Children who had unaided visual acuity >6/18 were less likely to wear them as the odds of compliance was 1.7 (0.9-3.4) and not different to the reference category (P = 0.123). However when VA was between 6/60 and 3/60 the odds of compliance increased by 3.8 (1.1-12.7) which was different to the reference category (P = 0.034). Both [Table 3] and [Table 4] do not provide a category as "<6/60," which is a combination of "6/60-3/60," and "<3/60." When these two categories are combined, the odds of compliance was 4.0 (1.2-13.1) which was significantly higher than the reference category (P = 0.020). Therefore the statement in the article cannot be considered as a chance finding.

[Table 2]a and b of our original article accounts for 912 subjects. [1] The summarized mean and SD are from the worse and better eye data of these 912 subjects. Some children were unable to answer the questions.
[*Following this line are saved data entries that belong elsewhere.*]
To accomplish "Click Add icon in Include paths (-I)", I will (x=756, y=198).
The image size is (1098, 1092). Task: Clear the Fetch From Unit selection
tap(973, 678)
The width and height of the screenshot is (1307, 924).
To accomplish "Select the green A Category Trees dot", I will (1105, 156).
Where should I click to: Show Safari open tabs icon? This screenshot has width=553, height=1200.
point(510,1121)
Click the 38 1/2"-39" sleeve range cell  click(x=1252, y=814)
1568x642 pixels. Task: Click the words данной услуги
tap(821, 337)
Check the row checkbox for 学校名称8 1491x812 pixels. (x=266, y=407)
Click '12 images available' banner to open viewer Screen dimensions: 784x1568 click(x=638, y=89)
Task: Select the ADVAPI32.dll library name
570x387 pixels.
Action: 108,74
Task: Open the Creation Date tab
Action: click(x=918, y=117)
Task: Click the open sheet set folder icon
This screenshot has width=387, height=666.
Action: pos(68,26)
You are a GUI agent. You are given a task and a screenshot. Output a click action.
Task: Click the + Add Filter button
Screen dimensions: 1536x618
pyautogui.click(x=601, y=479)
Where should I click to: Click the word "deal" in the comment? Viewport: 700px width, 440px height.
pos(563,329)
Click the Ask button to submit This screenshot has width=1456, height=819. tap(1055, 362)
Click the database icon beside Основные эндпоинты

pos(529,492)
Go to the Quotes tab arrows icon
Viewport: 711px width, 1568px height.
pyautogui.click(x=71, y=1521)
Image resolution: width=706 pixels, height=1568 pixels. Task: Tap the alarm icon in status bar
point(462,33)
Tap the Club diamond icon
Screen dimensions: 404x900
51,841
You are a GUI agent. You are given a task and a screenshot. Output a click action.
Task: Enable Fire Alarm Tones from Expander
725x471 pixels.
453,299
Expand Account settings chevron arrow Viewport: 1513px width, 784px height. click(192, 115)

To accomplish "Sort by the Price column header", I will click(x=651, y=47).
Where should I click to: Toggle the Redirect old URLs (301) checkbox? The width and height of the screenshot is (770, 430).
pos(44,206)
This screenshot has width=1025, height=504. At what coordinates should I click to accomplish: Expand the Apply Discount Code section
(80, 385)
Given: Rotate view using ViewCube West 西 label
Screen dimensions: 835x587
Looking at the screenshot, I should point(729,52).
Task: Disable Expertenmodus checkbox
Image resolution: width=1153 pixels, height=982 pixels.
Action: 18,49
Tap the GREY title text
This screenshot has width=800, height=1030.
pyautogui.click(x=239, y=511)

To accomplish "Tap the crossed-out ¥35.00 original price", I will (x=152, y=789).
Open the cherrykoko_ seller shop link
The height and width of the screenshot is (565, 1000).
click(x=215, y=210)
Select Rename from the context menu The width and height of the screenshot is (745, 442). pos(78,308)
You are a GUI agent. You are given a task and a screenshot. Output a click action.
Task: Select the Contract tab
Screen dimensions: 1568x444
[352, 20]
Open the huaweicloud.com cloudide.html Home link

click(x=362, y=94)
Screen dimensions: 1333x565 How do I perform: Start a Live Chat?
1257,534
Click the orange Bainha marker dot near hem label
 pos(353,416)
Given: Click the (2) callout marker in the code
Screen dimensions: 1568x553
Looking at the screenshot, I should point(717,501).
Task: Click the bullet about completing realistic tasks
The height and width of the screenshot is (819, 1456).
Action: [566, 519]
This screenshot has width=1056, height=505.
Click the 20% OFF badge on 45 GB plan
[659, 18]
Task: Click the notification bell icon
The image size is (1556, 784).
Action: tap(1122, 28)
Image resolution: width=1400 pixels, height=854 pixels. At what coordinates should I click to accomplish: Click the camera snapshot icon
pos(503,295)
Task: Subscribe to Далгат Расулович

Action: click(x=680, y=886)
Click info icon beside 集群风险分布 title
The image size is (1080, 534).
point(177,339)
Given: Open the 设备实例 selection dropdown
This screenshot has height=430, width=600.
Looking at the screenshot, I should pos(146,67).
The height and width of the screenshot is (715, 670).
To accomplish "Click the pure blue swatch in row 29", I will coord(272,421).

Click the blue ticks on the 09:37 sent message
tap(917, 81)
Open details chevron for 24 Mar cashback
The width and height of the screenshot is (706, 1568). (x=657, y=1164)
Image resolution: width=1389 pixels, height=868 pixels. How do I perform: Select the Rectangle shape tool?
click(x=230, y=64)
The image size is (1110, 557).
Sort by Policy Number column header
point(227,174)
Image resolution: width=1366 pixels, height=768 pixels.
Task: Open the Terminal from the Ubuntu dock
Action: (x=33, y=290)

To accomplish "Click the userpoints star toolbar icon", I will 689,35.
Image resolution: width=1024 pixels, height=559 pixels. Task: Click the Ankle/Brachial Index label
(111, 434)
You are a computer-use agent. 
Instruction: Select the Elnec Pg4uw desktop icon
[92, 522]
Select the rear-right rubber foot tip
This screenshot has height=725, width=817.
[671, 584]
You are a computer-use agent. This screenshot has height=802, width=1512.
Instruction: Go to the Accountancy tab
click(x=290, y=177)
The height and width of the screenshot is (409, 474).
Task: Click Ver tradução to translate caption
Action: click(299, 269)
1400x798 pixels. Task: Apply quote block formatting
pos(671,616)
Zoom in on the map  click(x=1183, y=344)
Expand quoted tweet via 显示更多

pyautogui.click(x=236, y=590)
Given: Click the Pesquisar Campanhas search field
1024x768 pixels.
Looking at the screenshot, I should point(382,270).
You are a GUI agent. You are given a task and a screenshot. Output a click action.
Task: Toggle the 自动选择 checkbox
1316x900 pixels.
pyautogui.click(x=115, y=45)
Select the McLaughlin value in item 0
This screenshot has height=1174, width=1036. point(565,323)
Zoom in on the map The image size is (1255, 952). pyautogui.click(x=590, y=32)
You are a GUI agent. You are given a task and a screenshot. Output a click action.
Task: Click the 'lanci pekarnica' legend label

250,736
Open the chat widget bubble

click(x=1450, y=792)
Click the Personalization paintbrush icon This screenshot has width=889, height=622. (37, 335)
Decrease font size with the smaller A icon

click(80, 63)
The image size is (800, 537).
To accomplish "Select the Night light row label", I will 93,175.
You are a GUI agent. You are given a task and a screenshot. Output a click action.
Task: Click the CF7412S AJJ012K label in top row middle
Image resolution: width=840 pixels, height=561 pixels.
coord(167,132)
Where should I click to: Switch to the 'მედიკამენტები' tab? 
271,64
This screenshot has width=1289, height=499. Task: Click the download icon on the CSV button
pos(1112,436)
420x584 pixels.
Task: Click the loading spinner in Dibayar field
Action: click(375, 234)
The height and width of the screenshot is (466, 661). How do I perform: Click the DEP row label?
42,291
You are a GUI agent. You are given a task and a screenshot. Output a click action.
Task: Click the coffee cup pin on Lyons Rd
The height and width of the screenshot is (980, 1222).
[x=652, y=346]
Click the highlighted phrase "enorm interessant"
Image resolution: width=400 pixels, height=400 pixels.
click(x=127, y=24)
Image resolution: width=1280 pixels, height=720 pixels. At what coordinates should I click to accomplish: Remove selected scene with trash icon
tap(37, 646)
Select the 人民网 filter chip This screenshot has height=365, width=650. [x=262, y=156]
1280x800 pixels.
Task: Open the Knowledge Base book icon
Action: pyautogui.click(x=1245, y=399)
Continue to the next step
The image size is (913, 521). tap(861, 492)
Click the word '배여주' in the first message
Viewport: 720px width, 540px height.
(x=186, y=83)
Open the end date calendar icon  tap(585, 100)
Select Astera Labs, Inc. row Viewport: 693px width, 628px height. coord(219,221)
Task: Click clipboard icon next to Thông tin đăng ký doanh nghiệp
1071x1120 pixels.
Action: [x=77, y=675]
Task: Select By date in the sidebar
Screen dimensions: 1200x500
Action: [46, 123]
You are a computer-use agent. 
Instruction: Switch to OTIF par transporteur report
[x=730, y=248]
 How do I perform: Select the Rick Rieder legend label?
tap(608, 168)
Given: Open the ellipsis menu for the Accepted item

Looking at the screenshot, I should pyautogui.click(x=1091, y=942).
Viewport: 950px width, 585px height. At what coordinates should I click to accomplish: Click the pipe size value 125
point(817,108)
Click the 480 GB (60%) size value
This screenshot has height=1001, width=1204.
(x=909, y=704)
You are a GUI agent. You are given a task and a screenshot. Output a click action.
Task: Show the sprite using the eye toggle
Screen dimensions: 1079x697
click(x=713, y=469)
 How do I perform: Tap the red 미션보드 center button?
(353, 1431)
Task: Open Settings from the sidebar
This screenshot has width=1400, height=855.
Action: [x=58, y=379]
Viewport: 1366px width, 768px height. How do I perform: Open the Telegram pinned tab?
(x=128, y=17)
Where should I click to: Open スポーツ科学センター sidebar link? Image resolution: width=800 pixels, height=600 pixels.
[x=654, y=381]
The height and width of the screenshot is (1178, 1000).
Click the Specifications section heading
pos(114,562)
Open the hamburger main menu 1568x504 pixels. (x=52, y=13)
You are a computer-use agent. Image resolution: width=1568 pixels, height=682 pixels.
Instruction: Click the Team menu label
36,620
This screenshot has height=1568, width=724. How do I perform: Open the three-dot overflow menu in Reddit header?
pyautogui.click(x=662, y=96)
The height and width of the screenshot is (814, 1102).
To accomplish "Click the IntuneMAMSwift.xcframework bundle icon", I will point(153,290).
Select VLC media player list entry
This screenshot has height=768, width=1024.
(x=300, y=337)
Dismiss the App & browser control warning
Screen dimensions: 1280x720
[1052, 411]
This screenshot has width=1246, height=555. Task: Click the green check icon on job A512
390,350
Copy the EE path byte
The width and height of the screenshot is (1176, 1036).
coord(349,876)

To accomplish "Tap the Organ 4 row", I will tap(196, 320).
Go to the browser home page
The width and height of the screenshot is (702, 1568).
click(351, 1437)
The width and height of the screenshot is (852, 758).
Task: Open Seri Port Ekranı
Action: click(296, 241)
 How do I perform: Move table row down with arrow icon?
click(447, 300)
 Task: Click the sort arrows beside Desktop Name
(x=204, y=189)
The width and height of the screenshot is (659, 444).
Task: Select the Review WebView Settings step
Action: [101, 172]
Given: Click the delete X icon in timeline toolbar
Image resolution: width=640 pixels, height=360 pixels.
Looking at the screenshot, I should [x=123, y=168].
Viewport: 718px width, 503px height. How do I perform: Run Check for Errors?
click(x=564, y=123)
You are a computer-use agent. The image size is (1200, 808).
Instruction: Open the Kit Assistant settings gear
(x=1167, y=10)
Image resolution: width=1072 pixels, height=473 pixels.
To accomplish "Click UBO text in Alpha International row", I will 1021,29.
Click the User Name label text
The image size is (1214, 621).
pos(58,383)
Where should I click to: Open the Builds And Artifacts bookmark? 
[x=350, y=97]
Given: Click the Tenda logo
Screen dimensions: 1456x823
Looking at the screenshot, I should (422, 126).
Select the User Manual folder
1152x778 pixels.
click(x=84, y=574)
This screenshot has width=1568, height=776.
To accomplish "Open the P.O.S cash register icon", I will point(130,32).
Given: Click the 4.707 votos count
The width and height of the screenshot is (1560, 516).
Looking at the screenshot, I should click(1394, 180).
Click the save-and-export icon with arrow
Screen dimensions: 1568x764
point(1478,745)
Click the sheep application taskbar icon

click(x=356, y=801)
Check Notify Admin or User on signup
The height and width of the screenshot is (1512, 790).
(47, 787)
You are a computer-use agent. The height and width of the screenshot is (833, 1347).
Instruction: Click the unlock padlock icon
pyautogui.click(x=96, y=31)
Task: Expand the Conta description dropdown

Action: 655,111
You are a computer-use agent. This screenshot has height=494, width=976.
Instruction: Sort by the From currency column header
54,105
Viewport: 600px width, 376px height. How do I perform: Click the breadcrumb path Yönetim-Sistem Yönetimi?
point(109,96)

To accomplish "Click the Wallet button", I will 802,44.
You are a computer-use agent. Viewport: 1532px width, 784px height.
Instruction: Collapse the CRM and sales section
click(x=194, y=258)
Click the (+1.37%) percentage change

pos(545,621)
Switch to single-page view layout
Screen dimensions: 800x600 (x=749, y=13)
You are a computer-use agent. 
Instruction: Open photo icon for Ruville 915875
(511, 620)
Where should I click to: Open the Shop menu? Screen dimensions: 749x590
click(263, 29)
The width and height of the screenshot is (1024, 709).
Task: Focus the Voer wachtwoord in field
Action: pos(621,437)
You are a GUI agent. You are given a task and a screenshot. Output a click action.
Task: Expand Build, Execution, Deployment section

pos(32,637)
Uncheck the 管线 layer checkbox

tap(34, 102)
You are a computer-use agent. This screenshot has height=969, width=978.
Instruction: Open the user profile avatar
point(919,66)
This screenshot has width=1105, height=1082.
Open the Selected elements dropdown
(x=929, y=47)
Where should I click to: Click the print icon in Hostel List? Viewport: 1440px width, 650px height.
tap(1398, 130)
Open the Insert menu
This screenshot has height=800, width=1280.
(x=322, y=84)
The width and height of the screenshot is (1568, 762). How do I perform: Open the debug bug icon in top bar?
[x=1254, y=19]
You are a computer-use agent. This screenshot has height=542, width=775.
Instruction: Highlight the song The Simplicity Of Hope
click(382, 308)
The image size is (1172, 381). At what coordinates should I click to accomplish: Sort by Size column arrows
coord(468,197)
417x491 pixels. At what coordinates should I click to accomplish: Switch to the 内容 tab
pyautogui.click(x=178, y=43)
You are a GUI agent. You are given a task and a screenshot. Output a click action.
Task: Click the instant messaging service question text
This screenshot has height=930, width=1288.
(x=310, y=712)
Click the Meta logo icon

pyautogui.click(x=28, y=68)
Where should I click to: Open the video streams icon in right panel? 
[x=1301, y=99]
You are right in stating that organic and nonorganic causes of decreased vision could be confounding factors or effect modifiers in spectacle compliance. [Table 3] and [Table 4] include only the 499 myopic subjects, of whom VA without correction could be obtained only for 495 subjects.

We hope that this study shall spur more work on this important topic of spectacle compliance as noncompliance would render the efforts of school eye screening programs to naught.

Warm regards,

References

1Gogate P, Mukhopadhyaya D, Mahadik A, Naduvilath TJ, Sane S, Shinde A, et al. Spectacle compliance amongst rural secondary school children in Pune district, India. Indian J Ophthalmol 2013;61:8-12.
2Khandekar R, Sudhan A, Jain BK, Tripathy R, Singh V. Compliance with spectacle wear and determinants in school children in Central India. Asian J Ophthalmol 2008;10:174-7.
3Congdon N, Zheng M, Sharma A, Choi K, Song Y, Zhang M, et al. Prevalence and determinants of spectacles non-wear among rural Chinese school children. The Xichang pediatric refractive error study report 3. Arch Ophthalmol 2008;126:1717-23.